Neural Networks and Friendly Felines

Since the advent of artificial neural networks during the 1960's, researchers have been continuously trying to produce networks and models which can realistically recreate specific functions and processes of the human brain. As work in this area has progressed from simple to more complicated networks and algorithms, the idea of networks which use 'deep learning' has become fundamental in trying to achieve this goal. Deep learning is a concept used in the general area of machine learning in which observed data is assumed to be generated by the interaction of many different factors on many different levels, and in terms of artificial neural networks this normally translates to having a multi-layered non-linear network in which each level can be trained individually using differing algorithms and an algorithm such as back-propagation is then used to fine tune the network as a whole.

This method has become popular due to its potential for allowing artificial neural networks to learn high-level concepts and abstractions, a capability of the human brain which is jealously sought by AI researchers. An extremely interesting and novel example of the progress made in this area, and a great example of why there is much merit in pursuing the goal of creating networks to imitate cognitive functions is Google Brain's (a deep learning research project at Google) well known 2012 network which was tasked with the very human activity of browsing youtube for countless hours while better and more productive things probably needed to be done. This network was made up of 16,000 computer processors and involved more than one billion individual connections. This is by far one of the most ambitious networks produced so far in the world of artificial neural networks, but the most important thing is not its scale but its achievements and results.

So after three days of training, using a data-set containing ten million images, they let the network loose on youtube to see if it could recognize and categorize features such as human bodies and faces despite the fact that during training images were not labelled so that the network would know if one actually contained a feature such as a human face. The network surpassed most of the researchers expectations in that it became proficient at recognizing and categorizing a huge range of features it had seen in the dataset, this included human faces and bodies, many inanimate objects and most notably (and somewhat predictably considering all data-set images were taken from the internet) cat faces, which were clearly not too hard to come by among the millions of uploads on the youtube.

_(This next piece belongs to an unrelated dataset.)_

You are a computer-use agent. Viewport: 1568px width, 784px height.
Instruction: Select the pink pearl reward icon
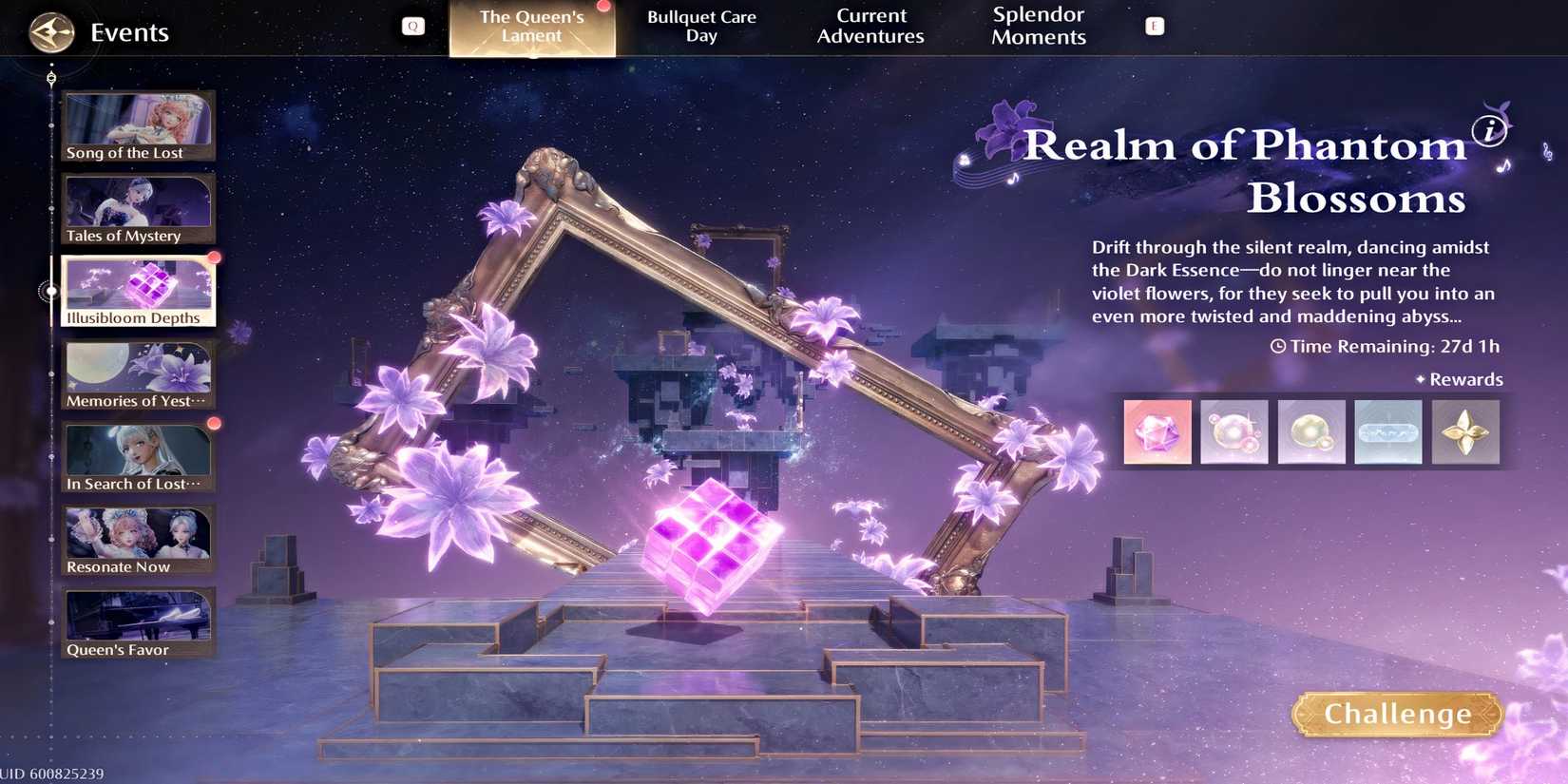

These results represented the capabilities of modern artificial neural networks given the right resources and using the method of deep learning. Their network became a feature detector which could use unlabeled data and still accurately classify salient features into categorizes within the data-set. This, while a seemingly simple task for any ordinary person (as most humans are quite proficient at recognizing the features of such a commonly adorable creature such as a cat), is quite a hard feat for an artificial network to achieve, and as such I believe it illustrates well what progress has been made and the potential for more progress to come in this area. This deep learning technique produces networks which have results applicable to both furthering the goal of dedicated AI researchers and to advancing technologies being produced at this very moment, with Google Brain using their recognition network to advance work in facial and speech recognition devices being just one example.

I think it is good to be aware of the very real advances occurring in the connectionist world, not only to recognize the advances that are occurring in this area, but also for reassurance as a human being that it takes 16,000 individual computer processors to accomplish a task which my much smaller brain accomplishes with absolute ease and minimal effort. As I look forward to where these networks can and will most definitely go, it is never a bad thing to be reminded of the thing they are trying to emulate, and how powerful that thing can be.